The end-to-end loop:

  1. Autonomous detection. Vigil runs a Splunk statistical anomaly search (a trailing z-score over p95 latency) and raises the incident itself — no human-configured alert.
  2. Diagnosis. The agents query live Splunk through the Splunk MCP Server; every claim is grounded in rows they actually retrieved.
  3. Adversarial verification. The Verifier tries to disprove the root cause; its calibrated confidence — not a self-report — drives what happens next.
  4. Responsible autonomy. If verified confidence clears a configurable threshold, Vigil applies the fix automatically with a human veto window; below it, approval is always manual. Every decision (auto vs. human) is recorded.
  5. Auditability. Conclusions and decisions are written back into Splunk (vigil:incident, vigil:action) and surfaced on a native Splunk dashboard — you can search what the AI decided and why.

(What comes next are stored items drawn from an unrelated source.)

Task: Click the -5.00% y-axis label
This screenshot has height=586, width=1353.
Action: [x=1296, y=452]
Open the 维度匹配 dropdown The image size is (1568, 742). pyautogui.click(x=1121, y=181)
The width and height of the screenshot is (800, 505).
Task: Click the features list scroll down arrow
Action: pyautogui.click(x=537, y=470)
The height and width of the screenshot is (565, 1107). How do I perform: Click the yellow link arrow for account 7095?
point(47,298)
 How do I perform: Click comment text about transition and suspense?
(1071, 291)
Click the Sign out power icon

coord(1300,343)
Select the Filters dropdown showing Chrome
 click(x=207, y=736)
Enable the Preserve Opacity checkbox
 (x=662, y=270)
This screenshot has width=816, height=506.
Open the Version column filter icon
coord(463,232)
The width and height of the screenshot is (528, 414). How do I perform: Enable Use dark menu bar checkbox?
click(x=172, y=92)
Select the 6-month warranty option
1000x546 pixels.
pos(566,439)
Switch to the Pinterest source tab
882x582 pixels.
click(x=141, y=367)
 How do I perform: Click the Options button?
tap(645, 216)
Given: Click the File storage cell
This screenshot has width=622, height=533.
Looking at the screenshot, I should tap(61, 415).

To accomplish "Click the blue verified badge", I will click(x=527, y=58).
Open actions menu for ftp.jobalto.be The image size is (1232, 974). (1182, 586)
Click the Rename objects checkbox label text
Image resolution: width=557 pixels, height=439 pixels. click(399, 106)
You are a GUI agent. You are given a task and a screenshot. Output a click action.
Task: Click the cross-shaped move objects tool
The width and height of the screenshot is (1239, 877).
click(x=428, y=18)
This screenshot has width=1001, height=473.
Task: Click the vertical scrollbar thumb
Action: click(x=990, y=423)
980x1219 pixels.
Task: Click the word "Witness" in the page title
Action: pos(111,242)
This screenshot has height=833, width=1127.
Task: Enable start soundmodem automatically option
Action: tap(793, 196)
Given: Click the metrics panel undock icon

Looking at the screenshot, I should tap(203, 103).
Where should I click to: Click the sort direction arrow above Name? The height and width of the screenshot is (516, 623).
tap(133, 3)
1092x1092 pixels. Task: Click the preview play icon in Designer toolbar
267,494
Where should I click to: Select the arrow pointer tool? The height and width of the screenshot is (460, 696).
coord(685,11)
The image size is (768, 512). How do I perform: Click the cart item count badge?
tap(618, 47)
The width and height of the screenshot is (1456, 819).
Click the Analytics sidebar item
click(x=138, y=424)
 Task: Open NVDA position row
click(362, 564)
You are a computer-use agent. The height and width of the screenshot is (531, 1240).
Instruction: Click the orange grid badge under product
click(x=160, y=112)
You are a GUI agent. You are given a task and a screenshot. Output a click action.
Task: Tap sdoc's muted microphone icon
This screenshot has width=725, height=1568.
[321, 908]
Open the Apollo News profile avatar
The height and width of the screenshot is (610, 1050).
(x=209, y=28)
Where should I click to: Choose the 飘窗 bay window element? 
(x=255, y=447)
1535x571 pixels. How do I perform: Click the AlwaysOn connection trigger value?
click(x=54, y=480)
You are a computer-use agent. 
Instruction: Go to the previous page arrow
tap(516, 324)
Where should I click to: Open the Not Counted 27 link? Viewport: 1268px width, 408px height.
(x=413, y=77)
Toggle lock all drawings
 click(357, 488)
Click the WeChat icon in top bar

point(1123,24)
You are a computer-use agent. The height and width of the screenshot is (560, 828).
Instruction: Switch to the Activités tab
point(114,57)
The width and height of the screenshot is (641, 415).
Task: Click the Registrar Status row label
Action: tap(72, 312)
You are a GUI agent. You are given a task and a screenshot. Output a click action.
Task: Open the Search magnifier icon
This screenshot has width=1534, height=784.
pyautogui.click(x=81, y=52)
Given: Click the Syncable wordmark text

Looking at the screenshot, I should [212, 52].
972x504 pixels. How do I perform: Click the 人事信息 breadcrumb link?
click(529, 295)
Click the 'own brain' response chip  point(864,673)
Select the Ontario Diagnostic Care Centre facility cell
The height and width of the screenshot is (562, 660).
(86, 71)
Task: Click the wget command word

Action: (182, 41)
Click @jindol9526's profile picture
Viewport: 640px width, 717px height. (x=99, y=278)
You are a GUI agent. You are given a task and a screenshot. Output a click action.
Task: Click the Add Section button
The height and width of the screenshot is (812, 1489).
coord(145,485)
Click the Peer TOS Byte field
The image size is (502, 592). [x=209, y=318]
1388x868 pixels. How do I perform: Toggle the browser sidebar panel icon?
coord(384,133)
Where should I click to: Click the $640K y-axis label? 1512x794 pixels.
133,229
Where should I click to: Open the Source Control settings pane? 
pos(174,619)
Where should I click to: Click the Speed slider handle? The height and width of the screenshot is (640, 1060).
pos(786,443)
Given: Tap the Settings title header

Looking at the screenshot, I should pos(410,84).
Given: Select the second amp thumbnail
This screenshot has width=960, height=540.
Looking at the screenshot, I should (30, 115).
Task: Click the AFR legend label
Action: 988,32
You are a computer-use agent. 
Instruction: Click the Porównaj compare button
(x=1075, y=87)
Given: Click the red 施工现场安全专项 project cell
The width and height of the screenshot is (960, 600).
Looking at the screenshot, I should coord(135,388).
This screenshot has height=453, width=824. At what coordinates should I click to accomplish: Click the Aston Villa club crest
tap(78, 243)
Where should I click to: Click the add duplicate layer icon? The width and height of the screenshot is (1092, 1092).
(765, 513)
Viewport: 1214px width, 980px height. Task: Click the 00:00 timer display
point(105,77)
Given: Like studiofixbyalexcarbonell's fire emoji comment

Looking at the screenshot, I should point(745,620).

The console includes an operations dashboard with live Splunk charts (latency/errors and DB connection-pool saturation, each drillable straight into Splunk search), an alert inbox, a live "war room" that streams each agent's reasoning, an incident history, a decision-audit view, and an agents page where you can tune the automation. On our demo incident, Vigil takes MTTR from ~45 minutes to ~2–3.

How we built it

  • Agents & orchestration — a five-agent team in Python. Each agent runs its own ReAct-style tool-use loop against an OpenAI-compatible chat-completions API (Volcengine Ark, ark-code-latest, with tool calling). Every reasoning step streams to the UI.
  • Splunk MCP Server — a FastMCP server exposing Splunk to the agents over the Model Context Protocol with token-based (JWT) auth. Tools: splunk_search, splunk_list_indexes, splunk_server_info, splunk_write_event. A synchronous bridge lets the agent loop discover and call these tools dynamically.
  • Data plane — Splunk Enterprise 10.4. Ingestion via HEC; agents read through the REST API; the team writes its audit trail back via receivers/simple. Anomaly detection, signals, and incident/decision history are all real SPL.
  • Console — FastAPI + WebSocket backend and a dependency-light single-page app (vanilla JS, Inter + Geist Mono, a Mintlify-inspired design system, light/dark themes, responsive). Charts are hand-rendered SVG so the whole thing stays self-contained.
  • Splunk-native — a script pushes a dashboard and saved searches (including the anomaly search) into Splunk so Vigil lives inside the platform.
  • One commanddocker compose up (or scripts/bootstrap.py against an existing Splunk) provisions indexes, HEC, a token, demo data, and the dashboard.

Challenges we ran into

  • Making autonomy trustworthy. A single agent's self-reported confidence isn't enough to let software act on production. Adding an adversarial Verifier whose calibrated confidence gates execution was the change that made autonomy defensible.
  • Keeping agents honest. It's easy for an LLM to produce a plausible-but-wrong root cause. Forcing every claim through real SPL via MCP — and having a second agent re-derive it — kept conclusions grounded.
  • Statistical anomaly detection that reads cleanly. A flat baseline makes z-scores explode; we report an intuitive "× above baseline" magnitude instead while still flagging on the z-score.
  • Bridging sync agents to an async MCP client without blocking the reasoning loop.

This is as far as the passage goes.